We don’t know the context of the former President’s procedure (although I suspect it was not a financial issue).
Real, Pertinent Information is Often Limited Outside of the Patient and Caregiver:
Perhaps the most intelligent statement made in the Washington Post piece by Prasad and Cifu is “Few facts are known about the case”.  In the case of the former President, we don’t have all the facts about what was said between doctor and patient.  We don’t know if President Bush had mild jaw pain that was considered to possibly be atypical cardiac pain during the long bike ride that was noted.  We don’t know if his ability to do other activities had been affected in small ways that his physician believed to be a warning sign.  The fact is that both media reports, and also the claims data that health plans depend on, are very limited and usually do not include the small clues that may lead a physician and patient in partnership to decide on a specific course of action.  Even electronic medical records may not have all the necessary facts.  It is the height of arrogance to think that through media reports we have enough information to make these types of statements.   We also can be misguided if we make payment decisions and judgments on the quality of care a physician is providing for an individual patient solely on claims data. 

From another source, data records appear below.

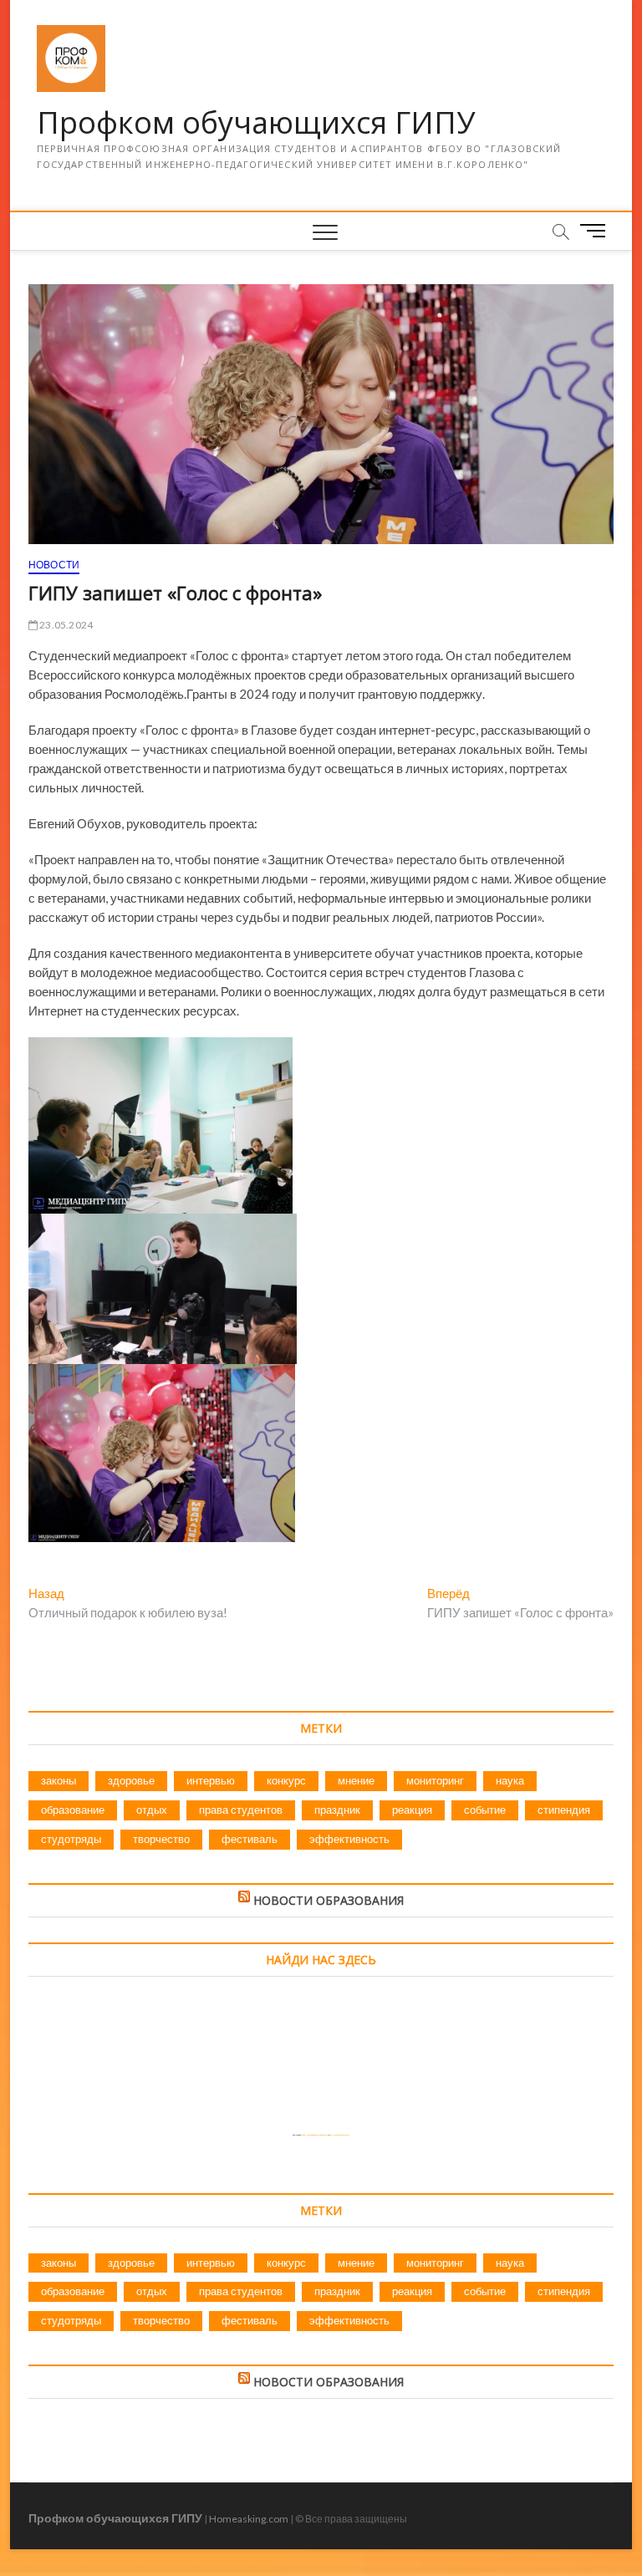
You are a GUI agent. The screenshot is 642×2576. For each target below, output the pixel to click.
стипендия (564, 1809)
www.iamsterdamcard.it (339, 2135)
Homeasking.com (248, 2518)
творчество (161, 1838)
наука (510, 1780)
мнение (356, 1780)
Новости (53, 564)
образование (72, 1809)
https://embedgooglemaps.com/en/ (315, 2135)
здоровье (131, 1780)
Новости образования (328, 1900)
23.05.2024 (65, 625)
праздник (337, 1809)
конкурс (286, 1780)
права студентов (241, 1809)
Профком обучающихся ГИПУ (256, 122)
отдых (151, 1809)
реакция (412, 1809)
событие (485, 1809)
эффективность (349, 1838)
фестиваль (250, 1838)
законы (58, 1780)
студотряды (71, 1838)
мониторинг (435, 1780)
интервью (210, 1780)
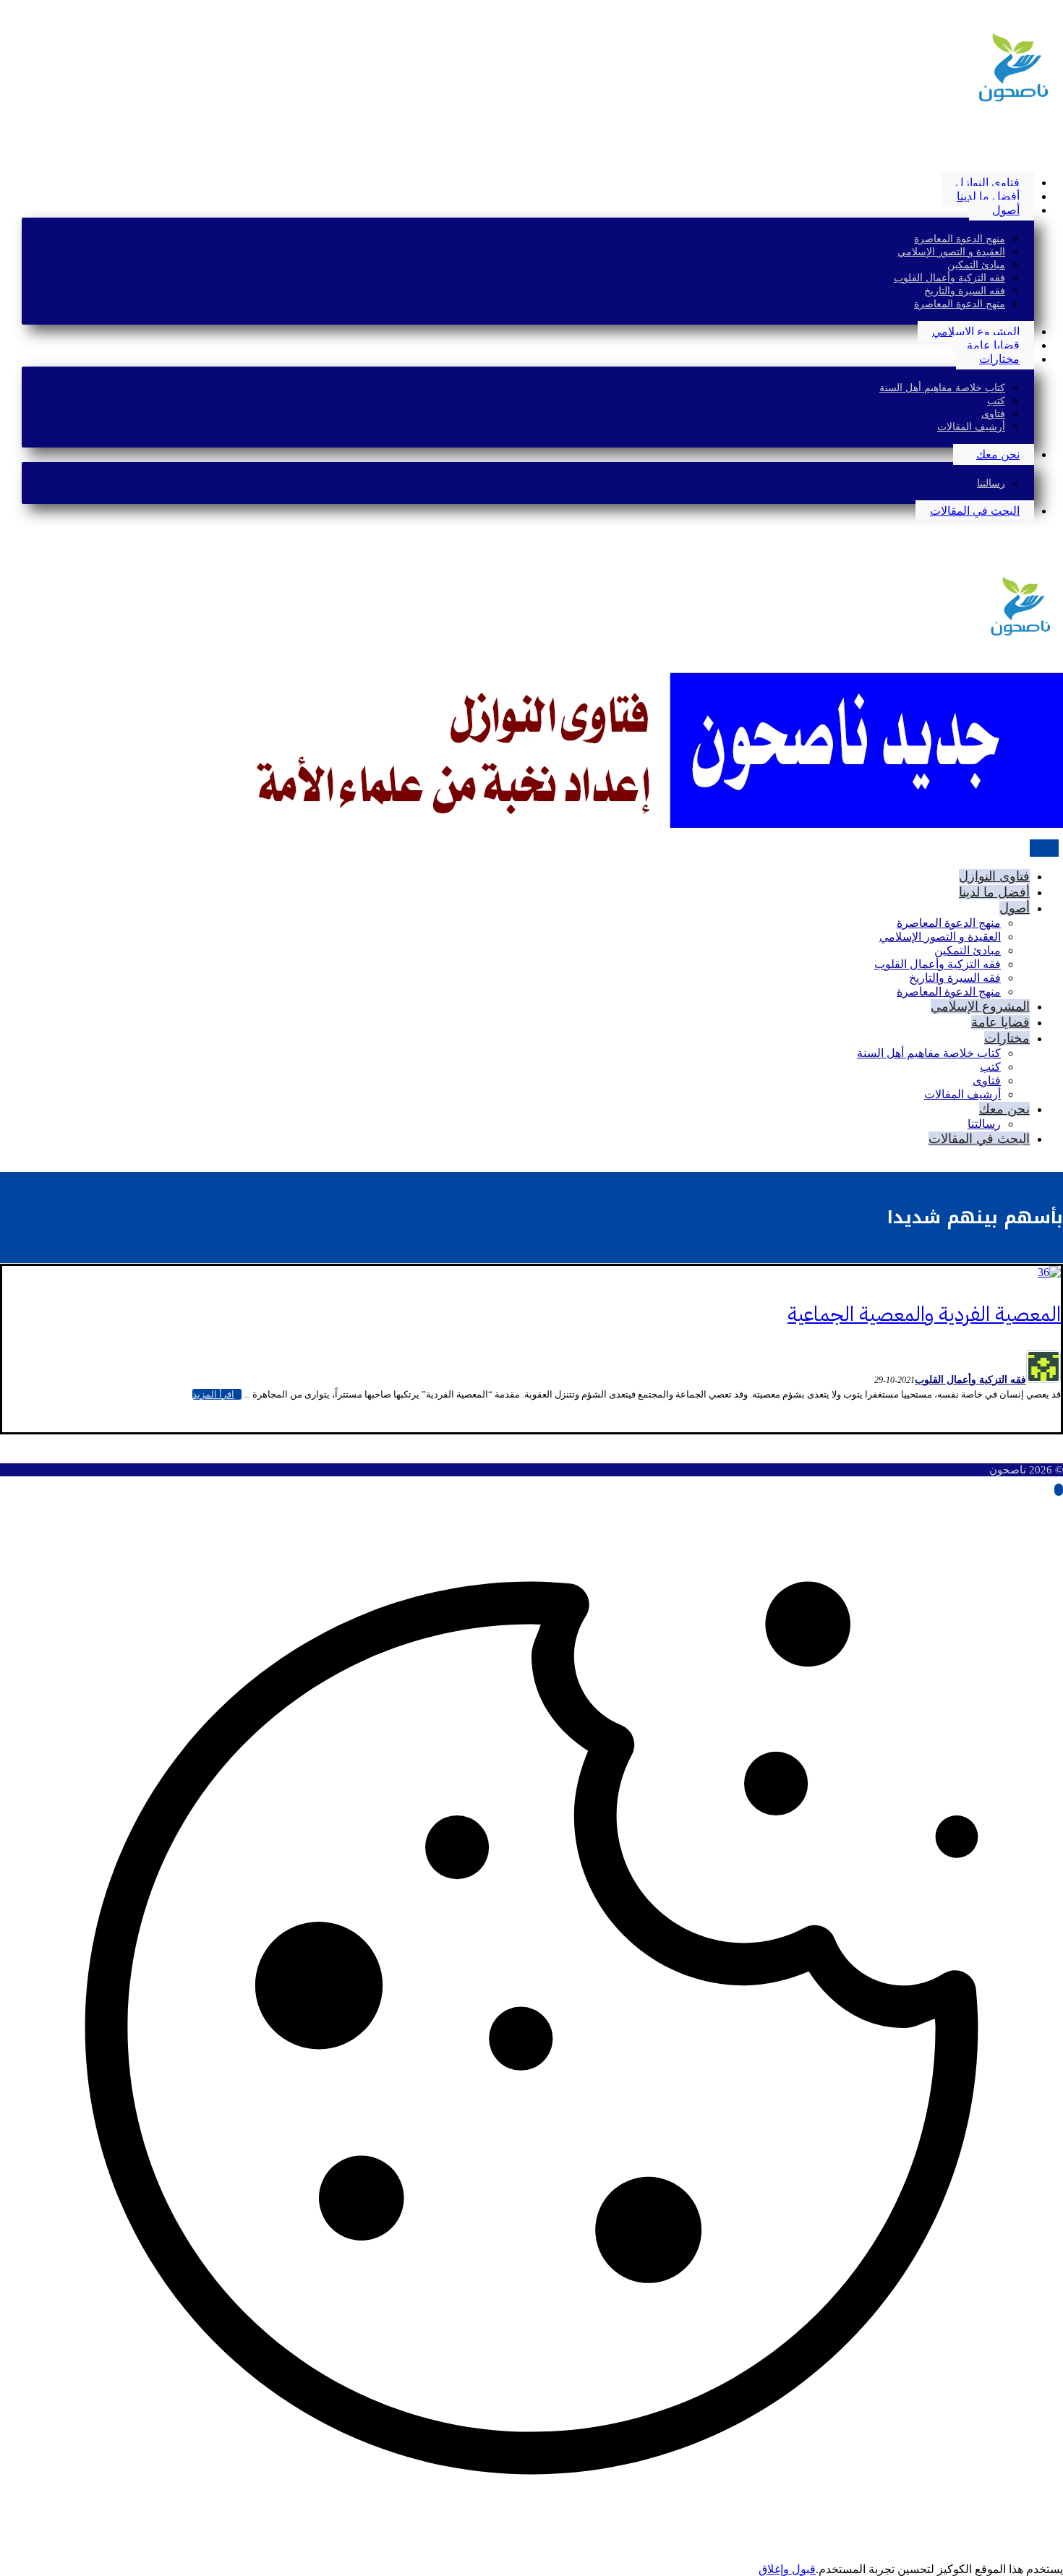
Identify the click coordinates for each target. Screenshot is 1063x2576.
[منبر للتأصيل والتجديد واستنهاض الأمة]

I think there is another way.  I think there is a way to encourage good individualized medical care without the second guessing that is becoming even more prevalent in medicine, insurance and in public policy.  There is a way to include context in care pathways and guidelines; to develop quality systems that review patient physician interactions based both on outcomes (and right now the former President’s outcome looks pretty good) and on the process of individualized care.  That will require more communication and integration within medicine, that goes beyond system integration and back to physicians and nurses actually talking to one another and talking more with their patients.  It will also require that we acknowledge that medicine is really about uncertainty and that includes uncertainty about applying the ever evolving science of pathophysiology to the individual patient to maximize the value to that patient.  It will require a rethinking of our belief that every person fits neatly into a care guideline or insurance medical policy and that claims data can adjudicate every medical interaction easily.  It will require less arrogance and more cooperation and coordination in the pursuit of the best result for every patient.